The book begins with an exploration of the pioneers who developed the modern world,
how they promoted their ideas, and what assumptions their ideologies carry in society.
“All of these things are an expression of some kind of idea about what will make life
better,” Graham explains. “All of them are Utopian, or even prescriptive. Take the
shopping mall: we think of it as a debased form, but the role of shopping architecture
is as exalted as religious architecture. It’s the oldest one we have.”
In Dream Cities, Graham reveals that the origins of modernism led to the destruction of the traditional
understanding of community and favored the restructuring of human life into segregated
spatial zones. He explains that this allowed the modernists to organize society in
mono-cultures. In other words, Graham posits that most of modern society’s social
and ethical issues—religious divisiveness, childhood obesity, crime rates, incarcerations—are
a direct result of the decisions of the original modernists.
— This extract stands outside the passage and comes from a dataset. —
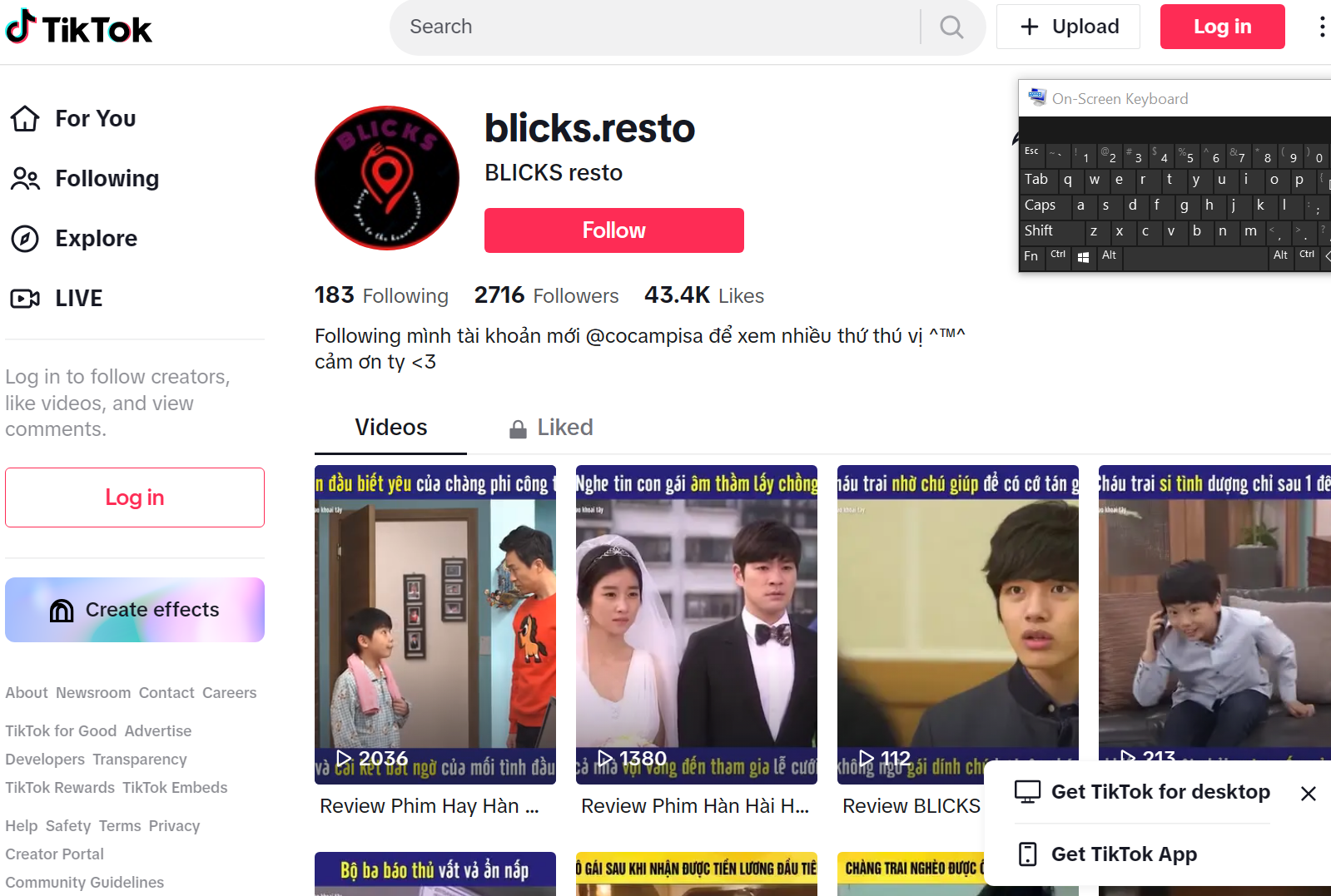This screenshot has width=1331, height=896.
Task: Click the TikTok logo
Action: 79,28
“Modernity segregated use by space, and that’s a vast shift of what the modern city
is. If you start segregating use by place, you start segregating people,” he explains.
“The primary downside of that is that it kills off interaction, it kills off pedestrian
life, it kills off diversity, and it kills off the complexity of the human experience.
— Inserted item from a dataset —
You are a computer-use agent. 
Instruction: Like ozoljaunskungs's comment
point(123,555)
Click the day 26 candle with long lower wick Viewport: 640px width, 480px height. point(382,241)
The class and racial segregation was intentional, and it’s hard to reverse those decisions.”
“The modernist project is toxic to community, and that was the point,” Graham continues.
“If you want to reverse that, you’re going to have to reverse course on dividing space
by use and by types of people and mix them back together. Modernism and community
have had a complex relationship, and we’re paying for it now.”
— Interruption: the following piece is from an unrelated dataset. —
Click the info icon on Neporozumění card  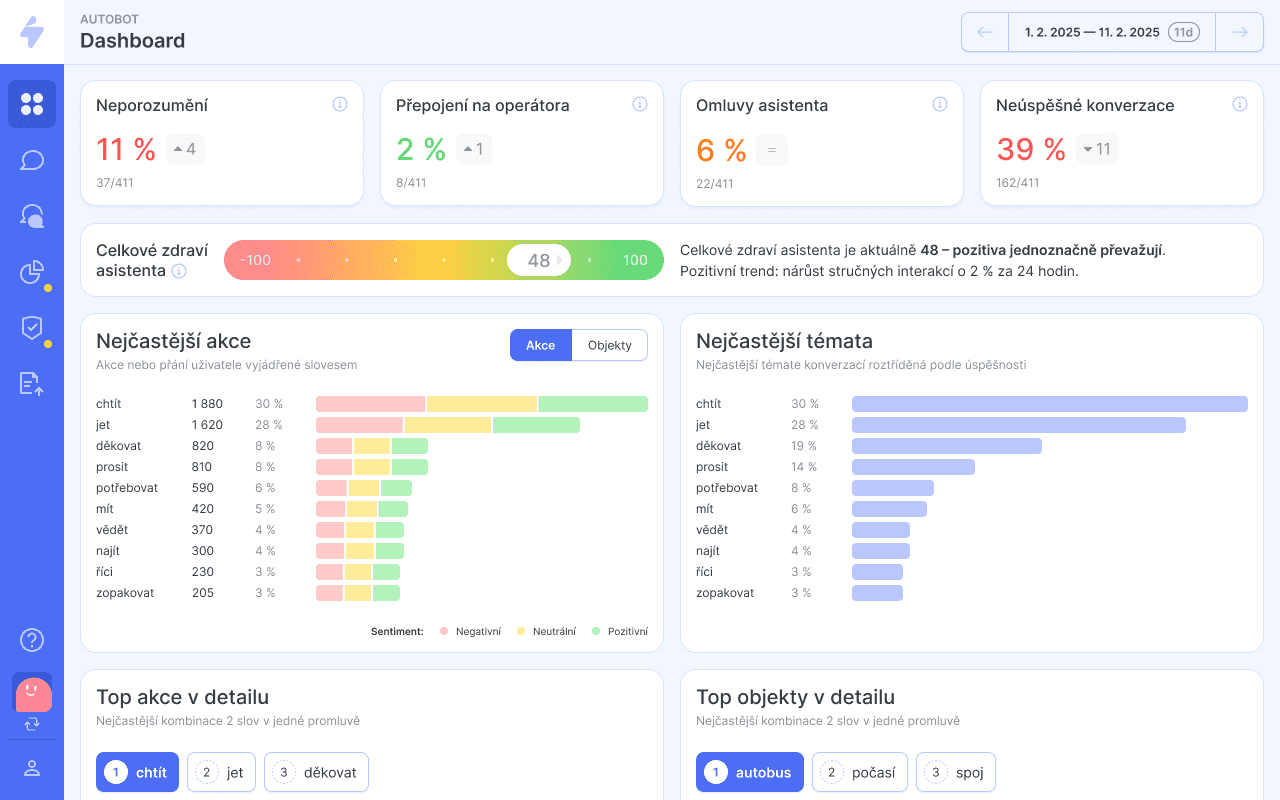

Graham also suggests that one hazardous side effect of urbanization is population
growth and the inability of cities to expand in response. His solution is an urban
model that can “scale up,” but doesn’t repeat the mistakes of the modernist city.
“In 1960, 250,000 people lived in Nairobi, Kenya, and it is now inhabited by nearly
3.5 million people, but they haven’t built anywhere near enough new roads or sewer
lines or proper housing to handle the growth. The overwhelming fact is population
growth, and that population growth is coming with urbanization,” Graham maintains.
“You have a situation in almost every country where cities are not keeping pace, or
cities are built on a model that doesn’t work when scaled up.”
Graham explains that the challenge is returning a level of pre-modern function to
modern cities—embracing new urbanism and community-based smart planning that has been
emerging all over the world, what he calls a “self-organizing urban organism.”
“There’s this incredible urgency and creativity about how to rethink cities and how
to reintegrate use and place,” he says. “That is the great riddle, the great success
story. We are beginning to reinhabit our central cities and unsegregating our suburbs.
It’s a positive, inspirational story, but also an aspirational one. As yet, it is
a very small percentage of our footprint, but mostly we all live in the modernist
dystopia of suburbs and shopping malls and parking lots. It’s a common experience,
but it is part of a big long arc that we’ve gone through culturally.”
Currently Graham is working on a book on the history of Los Angeles through the neighborhood
of Echo Park, which will rely on interviews and a house-by-house timeline of how the
city evolved into what it has become versus what it was conceived to be in the 1880s.
The book will focus on a local perspective, which will offer an understanding of the
larger journey of American cities through racial, economic, political, and cultural
changes that have taken place since the late 19th century.
Ultimately, Graham is fundamentally interested in Los Angeles and California. “It
is so interesting, so complex, and continuously evolving and eluding simple solutions,”
he says. “California is a complicated, interesting place. It’s quite a laboratory
to be in to look at policy of all kinds.”